Tazmin68, similar situation with my mindee but many other behaviours for me to consider sadly. I am hoping parents will allow me to help settle mindee into a new setting so it can be gradual, I have arranged for mindee to have 1-1 with me for two days pw during notice period so I can help with this but I very much doubt that they will be receptive to my suggestion. Very sad to think I have had a part in mindee's life all this time for me then to have to give notice.

tan1959
27-01-2013, 02:15 PM
Something has just occurred to me; as I am changing the hours that the mindee usually attends to less hours with immediate effect and during our notice period, do I need to give a reason for that in the letter? obviously parents know why mindee cannot have contact with 2 of the other mindees. Thanks

bunyip
28-01-2013, 10:27 AM
Something has just occurred to me; as I am changing the hours that the mindee usually attends to less hours with immediate effect and during our notice period, do I need to give a reason for that in the letter? obviously parents know why mindee cannot have contact with 2 of the other mindees. Thanks

Hmmm...? Good point.

As a general rule, any significant changes to a contract should happen after the due notice period has been given (i.e. 4 weeks in most cases.) The exception is that you can make a change with no/less notice if both parties agree to it. I'm not aware that you ever need to give a reason. BUT giving a reason might, in some cases, help to gain parent's consent for an immediate change (or it can backfire and P them off completely, depending on circumstances.) AND some CMs I know of have cornered themselves with their own policies by stating they will give reasons for everything little thing they do.

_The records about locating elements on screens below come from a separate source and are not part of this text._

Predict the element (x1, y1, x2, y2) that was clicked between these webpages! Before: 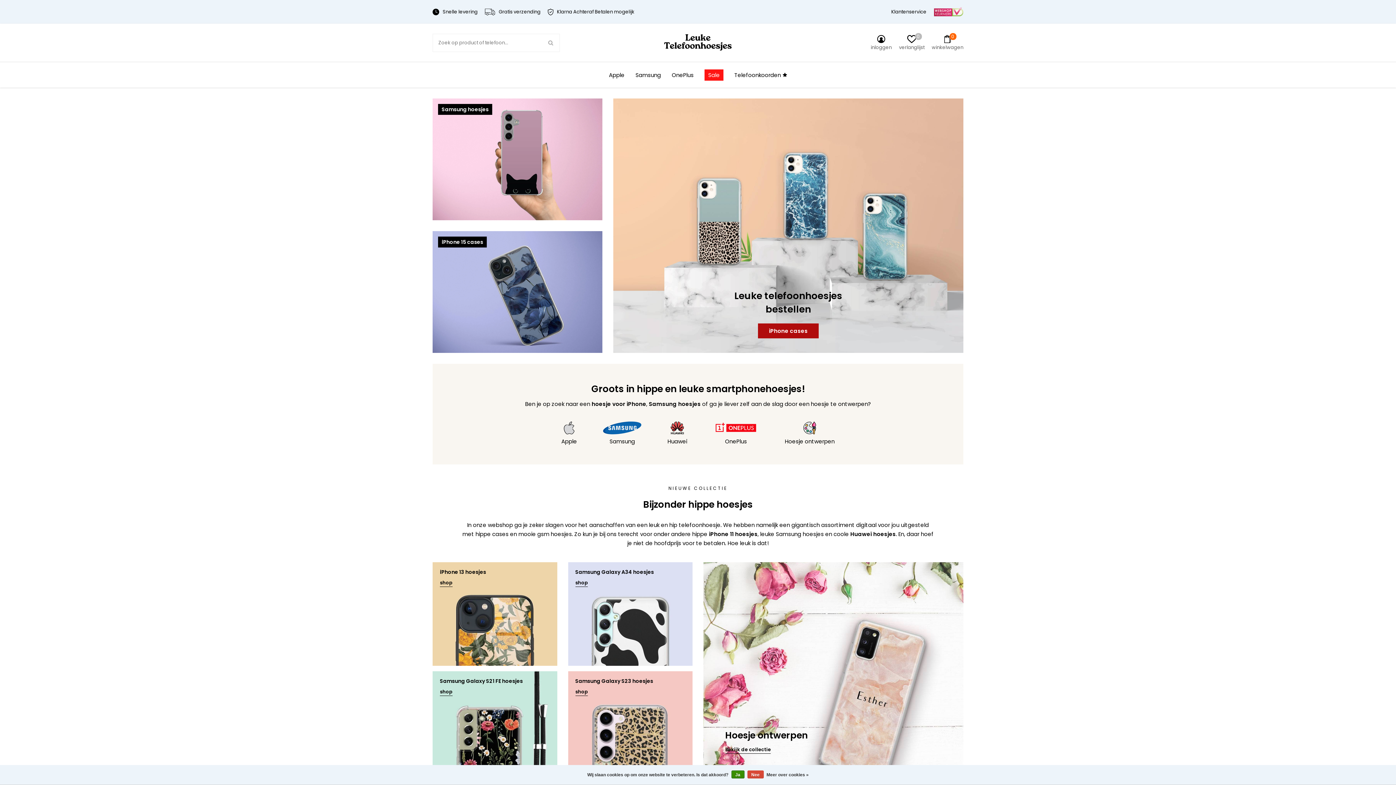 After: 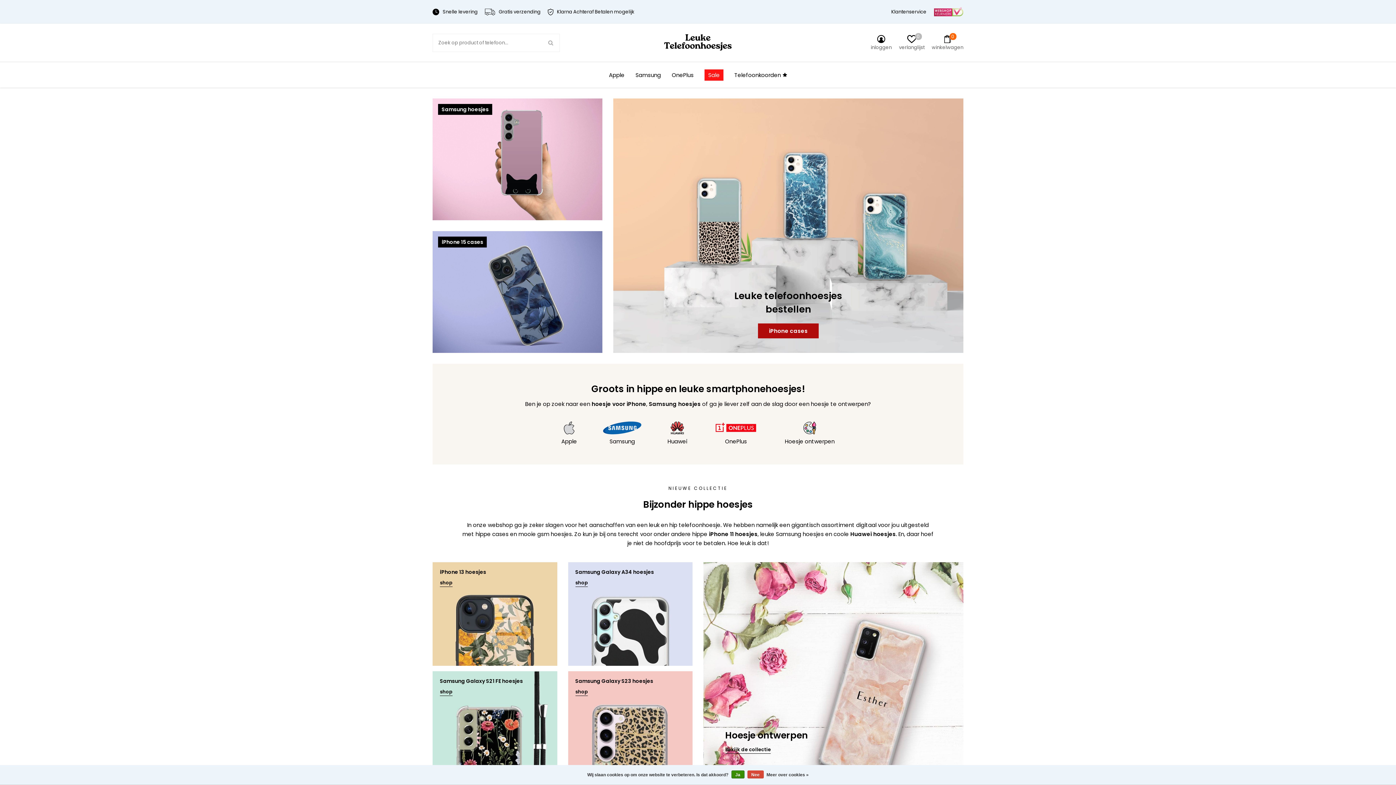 Action: bbox: (647, 38, 749, 46)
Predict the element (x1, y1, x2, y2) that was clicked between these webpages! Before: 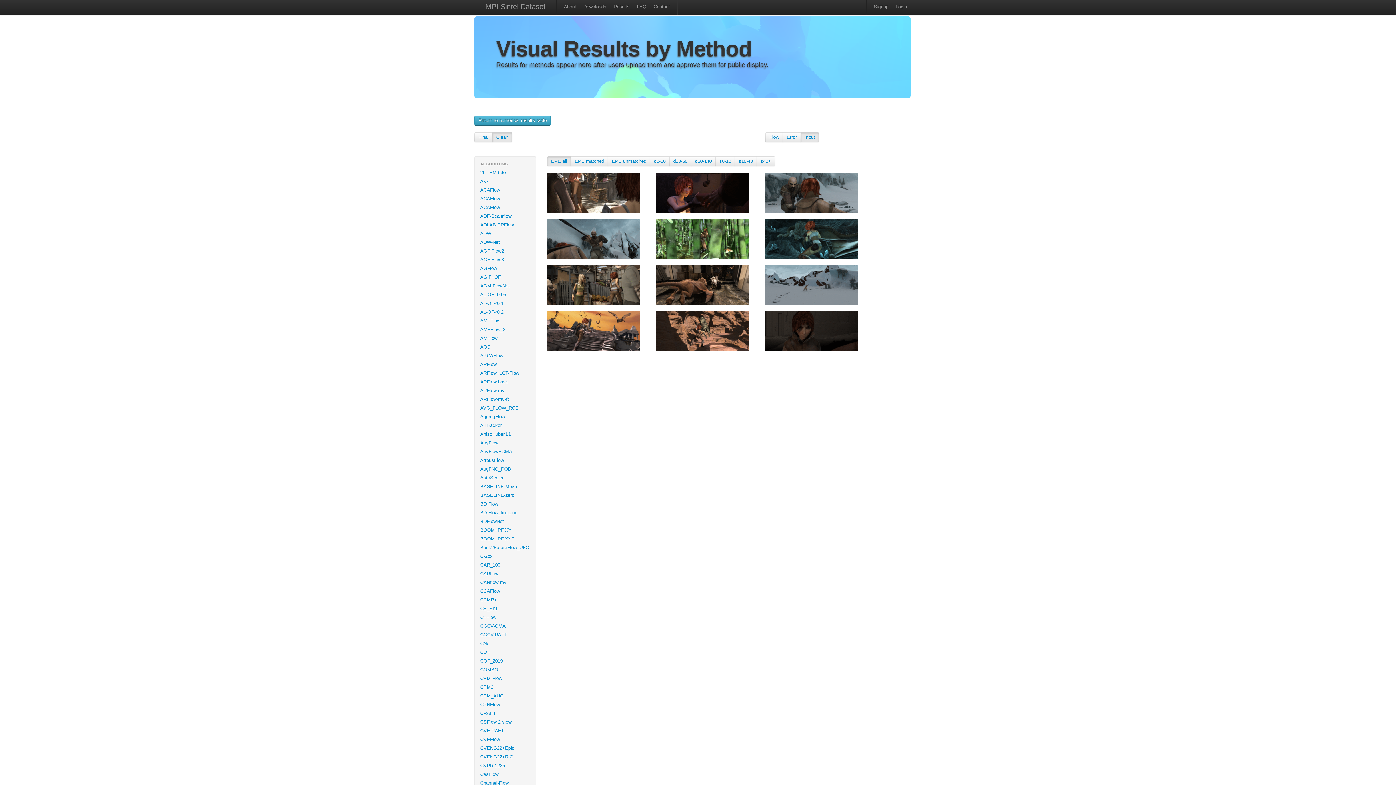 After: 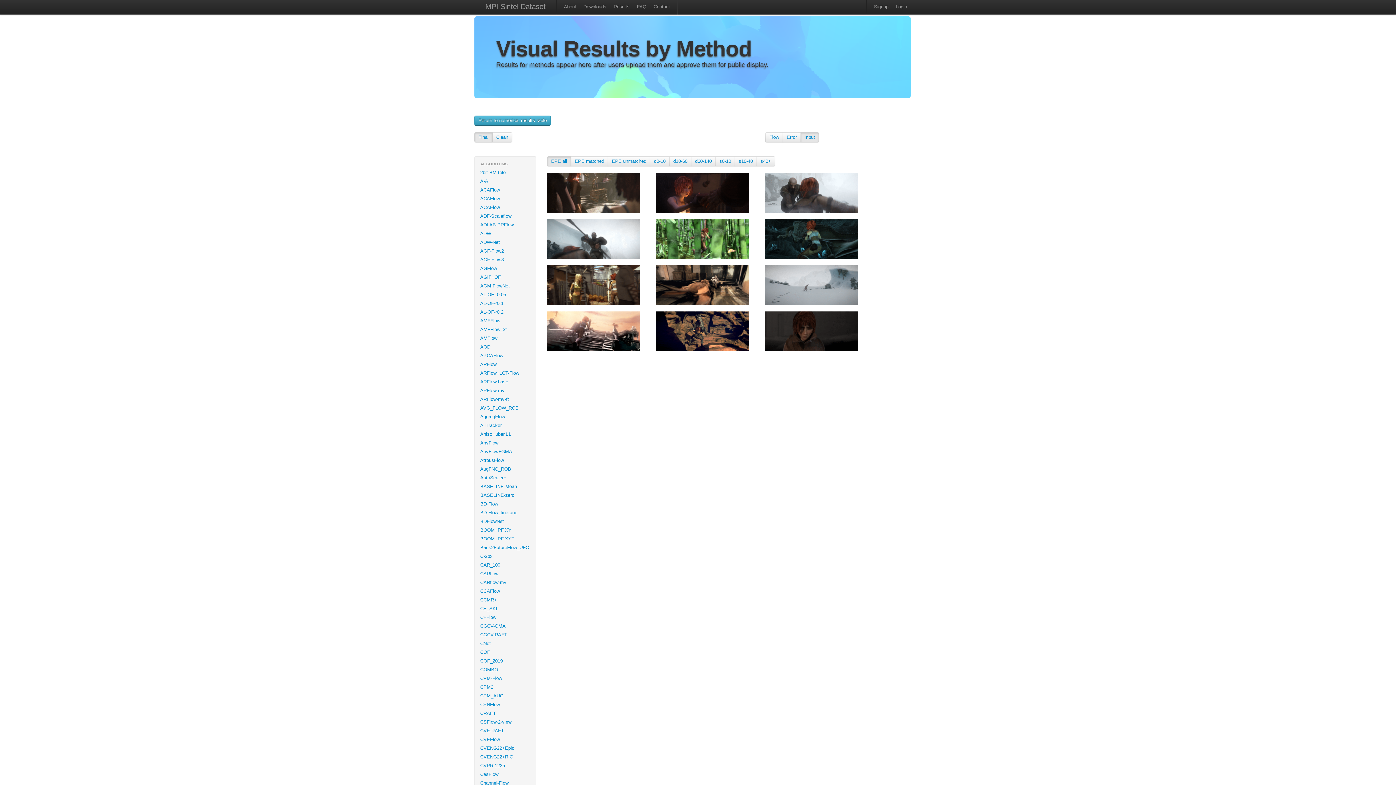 Action: bbox: (478, 134, 488, 140) label: Final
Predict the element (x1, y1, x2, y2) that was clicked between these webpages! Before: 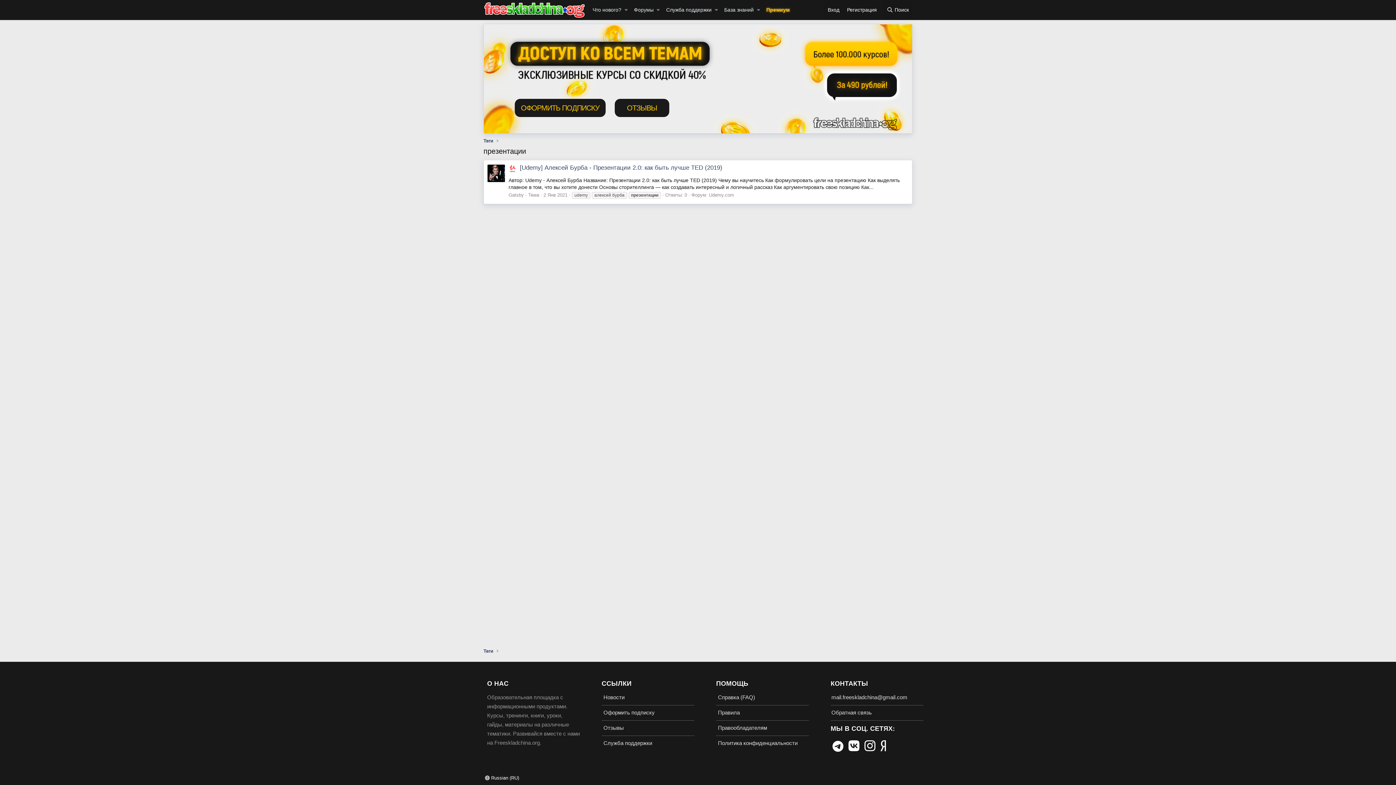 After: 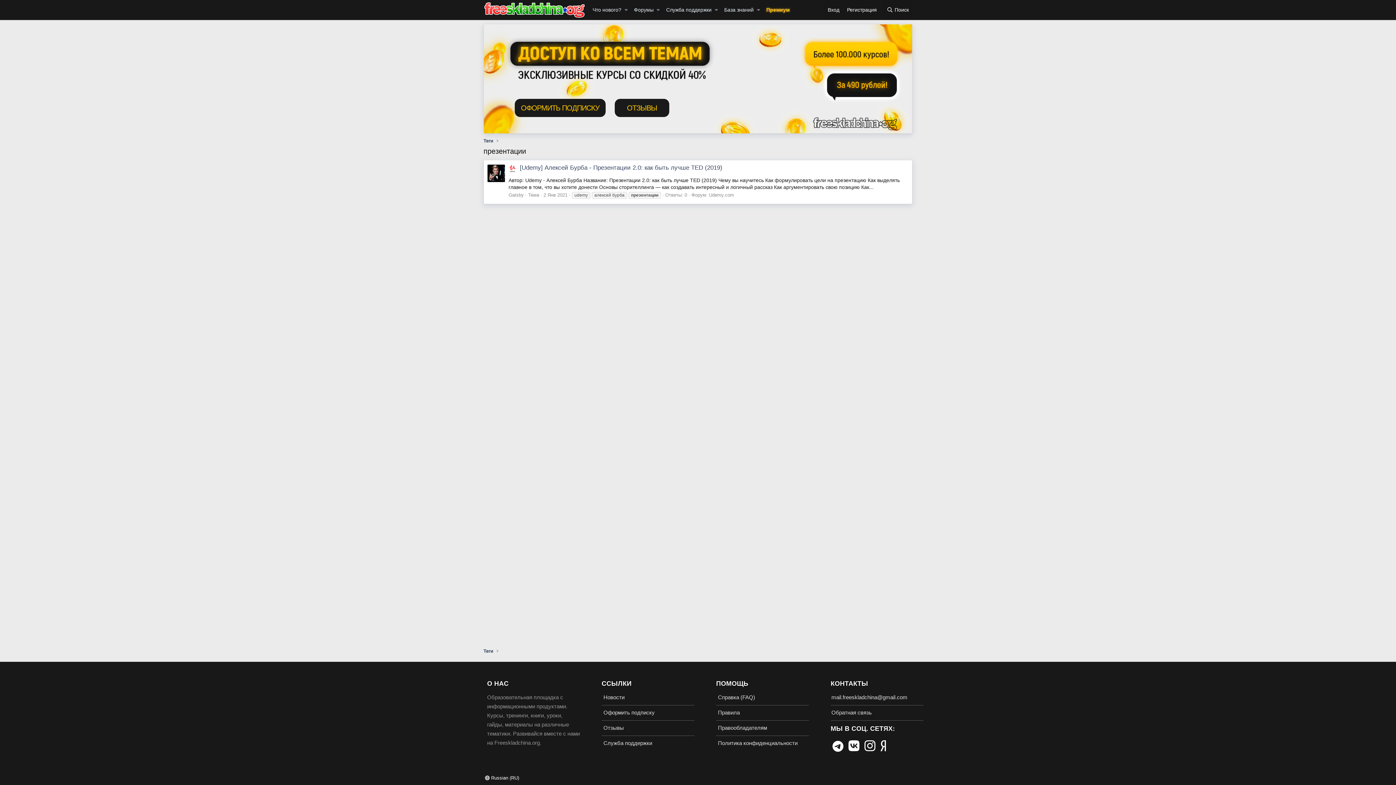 Action: bbox: (862, 749, 877, 755)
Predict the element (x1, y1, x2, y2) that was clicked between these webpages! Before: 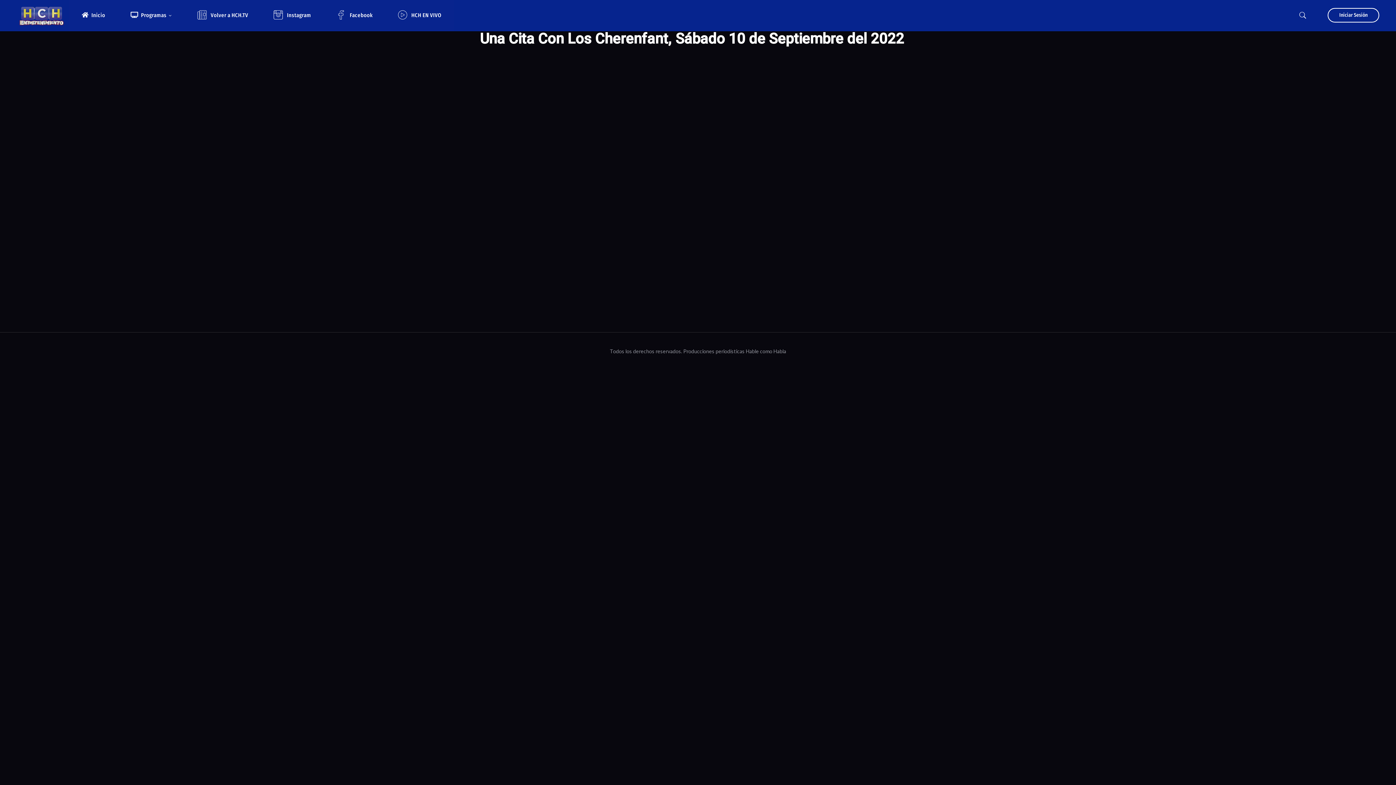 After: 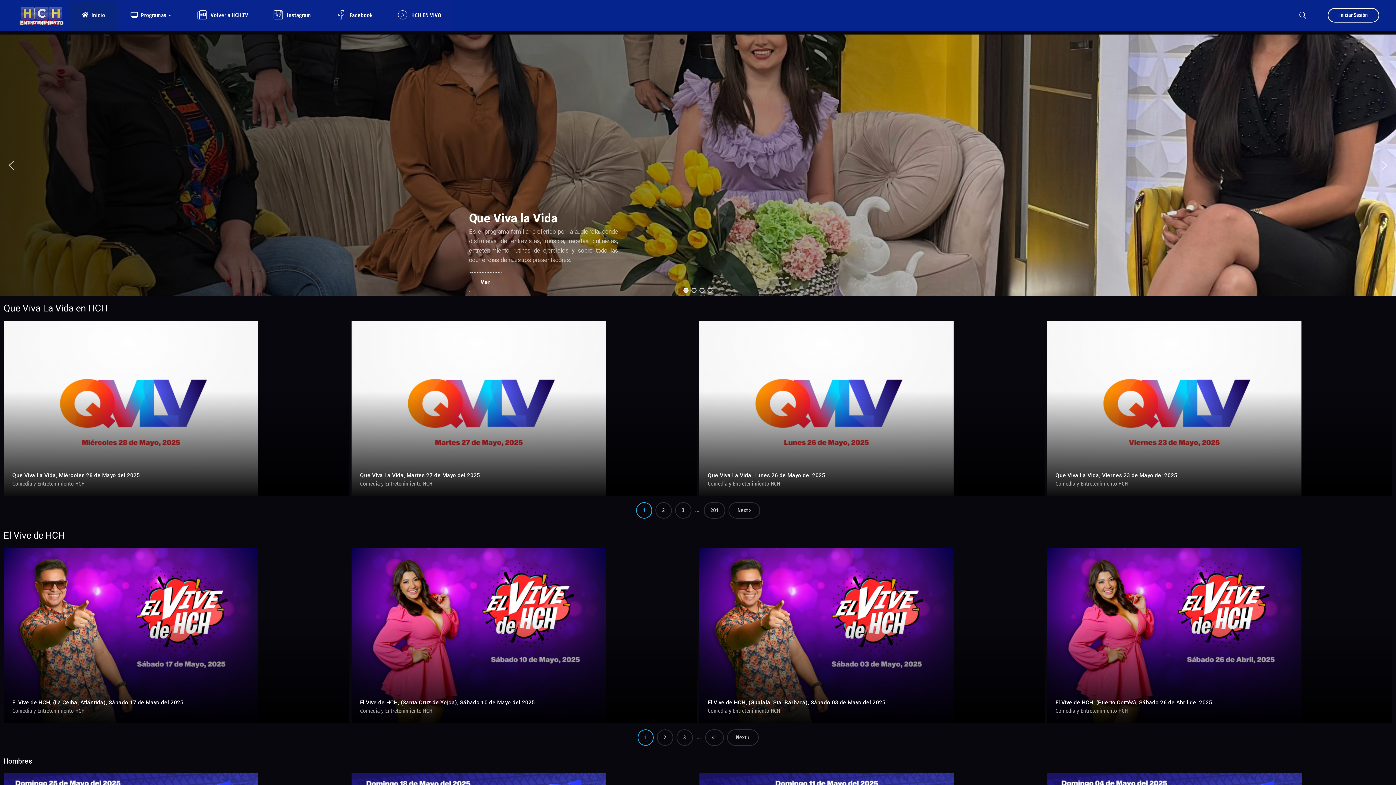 Action: bbox: (14, 0, 68, 29)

I would always be cautious about giving reasons for things parents might not want to hear. This is because:-

1. I know you wouldn't say this, but anything the parent might interpret as "I don't want your child cos he's a brat" or "I just can't cope" will go down badly and may be used in gossip against you.
2. It's possible the parents might find a way of twisting things so you get accused of discrimination of some sort. If the unacceptable behaviour later gets diagnosed as some sort of 'disorder' or 'learning difficulty' then they could be banging on your door with a copy of the Equality Act faster than you can say "scapegoat." (After all, there's no such thing as "naughtiness" any longer - it's all 'disorders' and 'syndromes'.)

I think your next step should be a call to the legal team at your insurer or professional representative body, just for advice.:thumbsup:

Tazmin68
28-01-2013, 11:05 AM
I was luck all mine happened during the 4 week settling in period and I just explained that I would not accept my child learning from child's behaviour and copying and explained that I would provide childcare fir the four weeks while hey found alternative care.